### Exercise
Return the complete listing without omission.

### Materials provided
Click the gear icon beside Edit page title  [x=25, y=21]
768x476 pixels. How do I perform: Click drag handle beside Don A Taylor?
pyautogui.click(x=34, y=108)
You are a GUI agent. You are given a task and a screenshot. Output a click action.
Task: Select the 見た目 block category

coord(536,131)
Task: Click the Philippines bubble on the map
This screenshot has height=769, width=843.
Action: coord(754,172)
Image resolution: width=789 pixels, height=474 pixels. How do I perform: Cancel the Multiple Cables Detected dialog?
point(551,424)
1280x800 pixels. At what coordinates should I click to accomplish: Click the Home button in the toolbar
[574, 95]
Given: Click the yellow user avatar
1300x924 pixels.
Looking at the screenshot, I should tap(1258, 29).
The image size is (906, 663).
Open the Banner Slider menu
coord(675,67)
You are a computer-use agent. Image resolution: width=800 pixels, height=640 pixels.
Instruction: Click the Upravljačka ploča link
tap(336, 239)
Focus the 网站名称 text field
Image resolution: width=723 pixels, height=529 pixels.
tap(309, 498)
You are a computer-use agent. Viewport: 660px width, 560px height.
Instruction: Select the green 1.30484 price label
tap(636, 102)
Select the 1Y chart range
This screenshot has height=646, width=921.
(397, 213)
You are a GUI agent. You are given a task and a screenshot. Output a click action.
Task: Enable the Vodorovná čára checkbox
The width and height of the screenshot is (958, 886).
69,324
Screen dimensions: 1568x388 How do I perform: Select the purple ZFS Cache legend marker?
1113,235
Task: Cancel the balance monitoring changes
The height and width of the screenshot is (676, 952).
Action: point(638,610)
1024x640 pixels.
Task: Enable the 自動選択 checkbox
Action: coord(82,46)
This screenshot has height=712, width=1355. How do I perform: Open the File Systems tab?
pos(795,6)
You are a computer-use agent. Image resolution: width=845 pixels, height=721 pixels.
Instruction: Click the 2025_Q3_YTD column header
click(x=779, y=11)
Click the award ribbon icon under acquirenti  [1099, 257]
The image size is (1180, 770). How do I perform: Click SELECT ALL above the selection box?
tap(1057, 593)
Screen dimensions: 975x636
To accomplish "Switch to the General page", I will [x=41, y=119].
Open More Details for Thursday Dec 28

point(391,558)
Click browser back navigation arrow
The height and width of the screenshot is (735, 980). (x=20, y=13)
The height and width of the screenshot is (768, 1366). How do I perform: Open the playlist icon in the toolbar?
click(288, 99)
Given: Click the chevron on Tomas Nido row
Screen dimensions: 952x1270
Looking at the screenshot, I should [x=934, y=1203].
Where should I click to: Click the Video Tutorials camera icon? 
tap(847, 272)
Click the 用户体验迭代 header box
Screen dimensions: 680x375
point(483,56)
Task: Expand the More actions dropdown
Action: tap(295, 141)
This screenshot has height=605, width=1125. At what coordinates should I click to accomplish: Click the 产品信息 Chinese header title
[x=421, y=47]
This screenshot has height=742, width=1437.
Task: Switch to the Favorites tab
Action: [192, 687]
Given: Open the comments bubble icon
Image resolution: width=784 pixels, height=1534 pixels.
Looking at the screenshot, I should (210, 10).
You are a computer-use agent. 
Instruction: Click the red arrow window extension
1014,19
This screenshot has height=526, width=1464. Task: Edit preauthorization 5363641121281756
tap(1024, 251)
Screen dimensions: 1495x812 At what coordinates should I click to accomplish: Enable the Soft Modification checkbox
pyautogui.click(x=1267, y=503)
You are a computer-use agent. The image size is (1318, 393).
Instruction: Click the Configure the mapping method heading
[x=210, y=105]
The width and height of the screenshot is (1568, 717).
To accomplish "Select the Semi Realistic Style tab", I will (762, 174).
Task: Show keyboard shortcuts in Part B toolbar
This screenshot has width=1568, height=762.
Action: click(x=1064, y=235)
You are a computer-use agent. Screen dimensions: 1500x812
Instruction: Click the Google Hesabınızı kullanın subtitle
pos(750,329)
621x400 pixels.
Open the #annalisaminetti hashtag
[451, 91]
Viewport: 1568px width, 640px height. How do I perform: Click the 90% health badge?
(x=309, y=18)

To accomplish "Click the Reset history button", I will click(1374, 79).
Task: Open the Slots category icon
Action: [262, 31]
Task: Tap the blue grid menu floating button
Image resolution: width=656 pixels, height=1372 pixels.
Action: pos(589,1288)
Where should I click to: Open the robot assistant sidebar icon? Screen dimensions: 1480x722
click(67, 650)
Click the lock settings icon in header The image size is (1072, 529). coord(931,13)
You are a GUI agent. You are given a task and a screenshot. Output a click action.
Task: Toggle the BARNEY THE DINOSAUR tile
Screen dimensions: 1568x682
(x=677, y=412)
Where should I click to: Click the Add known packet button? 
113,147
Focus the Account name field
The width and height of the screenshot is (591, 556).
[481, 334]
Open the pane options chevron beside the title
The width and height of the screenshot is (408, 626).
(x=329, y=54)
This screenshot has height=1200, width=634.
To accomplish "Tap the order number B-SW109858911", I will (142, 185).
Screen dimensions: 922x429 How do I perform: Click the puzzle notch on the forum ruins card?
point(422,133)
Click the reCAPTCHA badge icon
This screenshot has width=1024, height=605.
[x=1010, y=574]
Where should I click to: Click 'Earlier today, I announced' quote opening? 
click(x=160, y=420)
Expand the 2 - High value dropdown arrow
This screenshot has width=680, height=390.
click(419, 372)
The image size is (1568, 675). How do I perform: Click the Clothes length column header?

### Answer space
Click the gear icon beside Edit page title  [x=25, y=21]
768x476 pixels. How do I perform: Click drag handle beside Don A Taylor?
pyautogui.click(x=34, y=108)
You are a GUI agent. You are given a task and a screenshot. Output a click action.
Task: Select the 見た目 block category

coord(536,131)
Task: Click the Philippines bubble on the map
This screenshot has height=769, width=843.
Action: coord(754,172)
Image resolution: width=789 pixels, height=474 pixels. How do I perform: Cancel the Multiple Cables Detected dialog?
point(551,424)
1280x800 pixels. At what coordinates should I click to accomplish: Click the Home button in the toolbar
[574, 95]
Given: Click the yellow user avatar
1300x924 pixels.
Looking at the screenshot, I should tap(1258, 29).
The image size is (906, 663).
Open the Banner Slider menu
coord(675,67)
You are a computer-use agent. Image resolution: width=800 pixels, height=640 pixels.
Instruction: Click the Upravljačka ploča link
tap(336, 239)
Focus the 网站名称 text field
Image resolution: width=723 pixels, height=529 pixels.
tap(309, 498)
You are a computer-use agent. Viewport: 660px width, 560px height.
Instruction: Select the green 1.30484 price label
tap(636, 102)
Select the 1Y chart range
This screenshot has height=646, width=921.
(397, 213)
You are a GUI agent. You are given a task and a screenshot. Output a click action.
Task: Enable the Vodorovná čára checkbox
The width and height of the screenshot is (958, 886).
69,324
Screen dimensions: 1568x388 How do I perform: Select the purple ZFS Cache legend marker?
1113,235
Task: Cancel the balance monitoring changes
The height and width of the screenshot is (676, 952).
Action: point(638,610)
1024x640 pixels.
Task: Enable the 自動選択 checkbox
Action: coord(82,46)
This screenshot has height=712, width=1355. How do I perform: Open the File Systems tab?
pos(795,6)
You are a computer-use agent. Image resolution: width=845 pixels, height=721 pixels.
Instruction: Click the 2025_Q3_YTD column header
click(x=779, y=11)
Click the award ribbon icon under acquirenti  [1099, 257]
The image size is (1180, 770). How do I perform: Click SELECT ALL above the selection box?
tap(1057, 593)
Screen dimensions: 975x636
To accomplish "Switch to the General page", I will [x=41, y=119].
Open More Details for Thursday Dec 28

point(391,558)
Click browser back navigation arrow
The height and width of the screenshot is (735, 980). (x=20, y=13)
The height and width of the screenshot is (768, 1366). How do I perform: Open the playlist icon in the toolbar?
click(288, 99)
Given: Click the chevron on Tomas Nido row
Screen dimensions: 952x1270
Looking at the screenshot, I should [x=934, y=1203].
Where should I click to: Click the Video Tutorials camera icon? 
tap(847, 272)
Click the 用户体验迭代 header box
Screen dimensions: 680x375
point(483,56)
Task: Expand the More actions dropdown
Action: tap(295, 141)
This screenshot has height=605, width=1125. At what coordinates should I click to accomplish: Click the 产品信息 Chinese header title
[x=421, y=47]
This screenshot has height=742, width=1437.
Task: Switch to the Favorites tab
Action: [192, 687]
Given: Open the comments bubble icon
Image resolution: width=784 pixels, height=1534 pixels.
Looking at the screenshot, I should (210, 10).
You are a computer-use agent. 
Instruction: Click the red arrow window extension
1014,19
This screenshot has height=526, width=1464. Task: Edit preauthorization 5363641121281756
tap(1024, 251)
Screen dimensions: 1495x812 At what coordinates should I click to accomplish: Enable the Soft Modification checkbox
pyautogui.click(x=1267, y=503)
You are a computer-use agent. The image size is (1318, 393).
Instruction: Click the Configure the mapping method heading
[x=210, y=105]
The width and height of the screenshot is (1568, 717).
To accomplish "Select the Semi Realistic Style tab", I will (762, 174).
Task: Show keyboard shortcuts in Part B toolbar
This screenshot has width=1568, height=762.
Action: click(x=1064, y=235)
You are a computer-use agent. Screen dimensions: 1500x812
Instruction: Click the Google Hesabınızı kullanın subtitle
pos(750,329)
621x400 pixels.
Open the #annalisaminetti hashtag
[451, 91]
Viewport: 1568px width, 640px height. How do I perform: Click the 90% health badge?
(x=309, y=18)

To accomplish "Click the Reset history button", I will click(1374, 79).
Task: Open the Slots category icon
Action: [262, 31]
Task: Tap the blue grid menu floating button
Image resolution: width=656 pixels, height=1372 pixels.
Action: pos(589,1288)
Where should I click to: Open the robot assistant sidebar icon? Screen dimensions: 1480x722
click(67, 650)
Click the lock settings icon in header The image size is (1072, 529). coord(931,13)
You are a GUI agent. You are given a task and a screenshot. Output a click action.
Task: Toggle the BARNEY THE DINOSAUR tile
Screen dimensions: 1568x682
(x=677, y=412)
Where should I click to: Click the Add known packet button? 
113,147
Focus the Account name field
The width and height of the screenshot is (591, 556).
[481, 334]
Open the pane options chevron beside the title
The width and height of the screenshot is (408, 626).
(x=329, y=54)
This screenshot has height=1200, width=634.
To accomplish "Tap the order number B-SW109858911", I will (142, 185).
Screen dimensions: 922x429 How do I perform: Click the puzzle notch on the forum ruins card?
point(422,133)
Click the reCAPTCHA badge icon
This screenshot has width=1024, height=605.
[x=1010, y=574]
Where should I click to: Click 'Earlier today, I announced' quote opening? 
click(x=160, y=420)
Expand the 2 - High value dropdown arrow
This screenshot has width=680, height=390.
click(419, 372)
The image size is (1568, 675). How do I perform: Click the Clothes length column header?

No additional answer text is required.